Law Feature - August 2009
Tex Med. 2009;105(8):41-47.
By Crystal Conde
Robert D. Mock, MD, a family physician in The Woodlands, may have to tell his approximately 70 patients enrolled in Humana's Medicare Advantage (MA) PPO plan it will cost them more to continue to see him. The thought disappoints the physician, who has been in practice for 30 years and who considers himself a cost-effective professional who delivers quality care.
Dr. Mock received a written notice from Humana in May informing him he'd been terminated from Humana's MA PPO network, effective Aug. 1, because he didn't "meet the efficiency threshold for participation" in the plan. He says he'll fight his deselection. At press time, Dr. Mock had appealed and was gathering documentation to support his request for reinstatement in the network. A Humana advisory review panel of physicians will make the final decision after examining data provided by Dr. Mock and the insurance company.

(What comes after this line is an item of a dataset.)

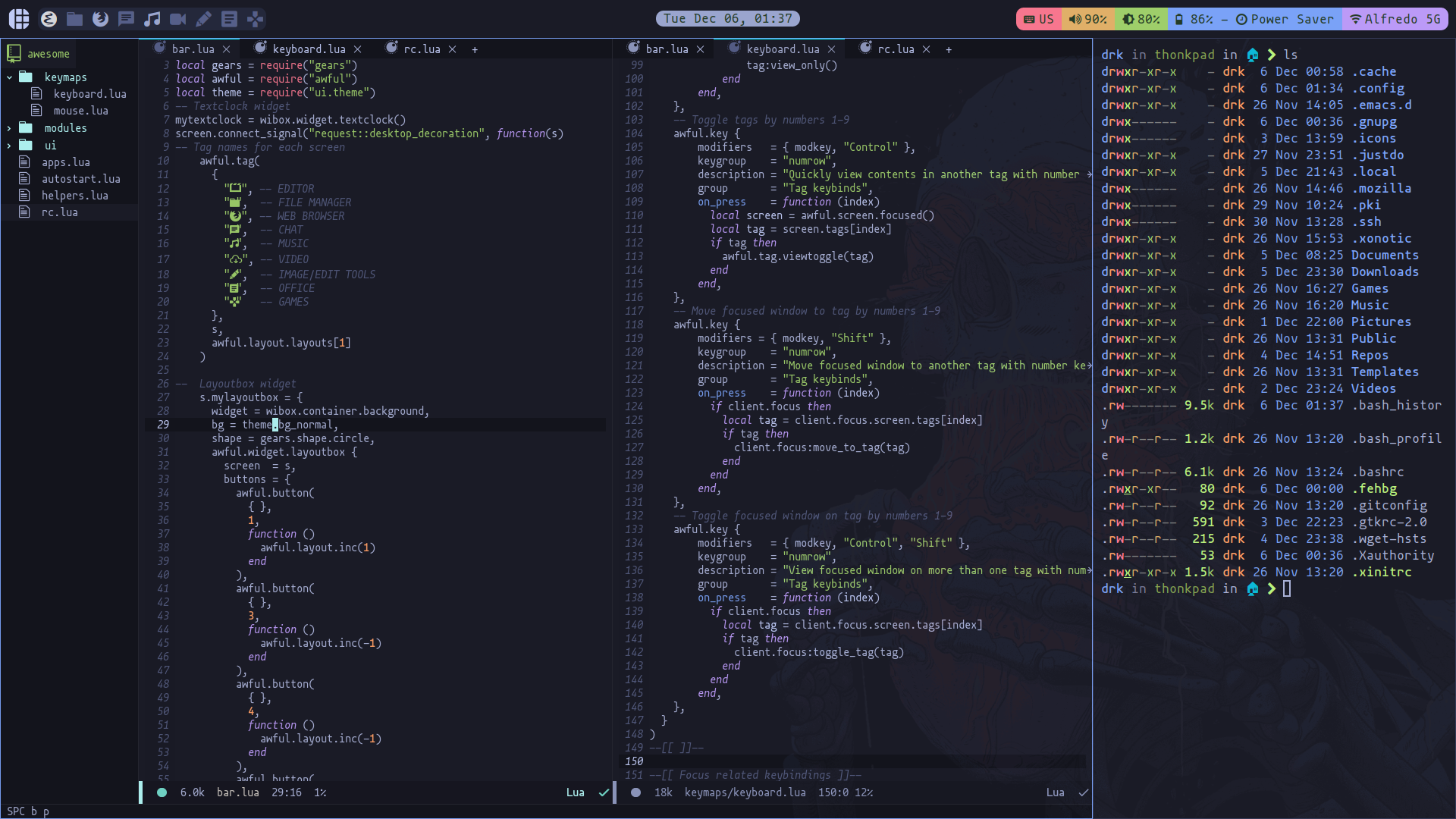The width and height of the screenshot is (1456, 819).
Task: Open rc.lua tab in left pane
Action: [x=419, y=48]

Dr. Mock is no novice when it comes to the appeal process. He's appealed numerous deselections from other insurers in the past and prevailed.

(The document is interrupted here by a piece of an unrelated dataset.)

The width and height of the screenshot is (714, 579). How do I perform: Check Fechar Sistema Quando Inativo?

When an insurance company kicks a physician out of a network, Dr. Mock says, it traps the patients, who have to pay higher out-of-network fees to continue to see their doctors. Then they must wait until the end of the insurance calendar year to find a new, more affordable plan that will allow them to remain in the care of their trusted physician. Dr. Mock is on a mission to preserve his patient relationships.
"When Humana deselects me as a physician, they're in essence deselecting my patients from me. My patients have chosen me to be their doctor. My response to this is I'm fighting as an advocate for my patients," he said.
Humana isn't just terminating physicians from its MA PPO plan; it's also notifying doctors in its Humana Preferred PPO and Humana Preferred Point of Service-Open Access networks that it's deselecting them.
Martha Vijjeswarapu is the wife of and office manager for Daniel Vijjeswarapu, MD, a Corpus Christi pediatrician deselected from both Humana Preferred plans. The insurance company determined that Dr. Vijjeswarapu did not meet access requirements or the efficiency threshold for participation in the networks. Ms. Vijjeswarapu requested and was granted a Humana advisory review panel to examine the basis for her husband's deselection. At press time, she was awaiting the panel's decision.
State law requires HMOs and PPOs to give physicians an opportunity to have their insurance network deselection reviewed by a panel of physicians. The Centers for Medicare & Medicaid Services (CMS) Managed Care Manual [ PDF ] stipulates that MA organizations must allow affected physicians to appeal deselection and give them written notice of their right to a hearing, as well as the process and timing for requesting a hearing. The MA organization also must ensure that the majority of the hearing panel members are peers of the affected physician.
Both Ms. Vijjeswarapu and Dr. Mock say the Texas Medical Association helped them navigate the Humana appeal system.
"TMA has been extremely helpful. They've guided me and encouraged me to write a letter of appeal," Ms. Vijjeswarapu said. "They can't tell me what to write, but they'll answer my questions and point me in the right direction."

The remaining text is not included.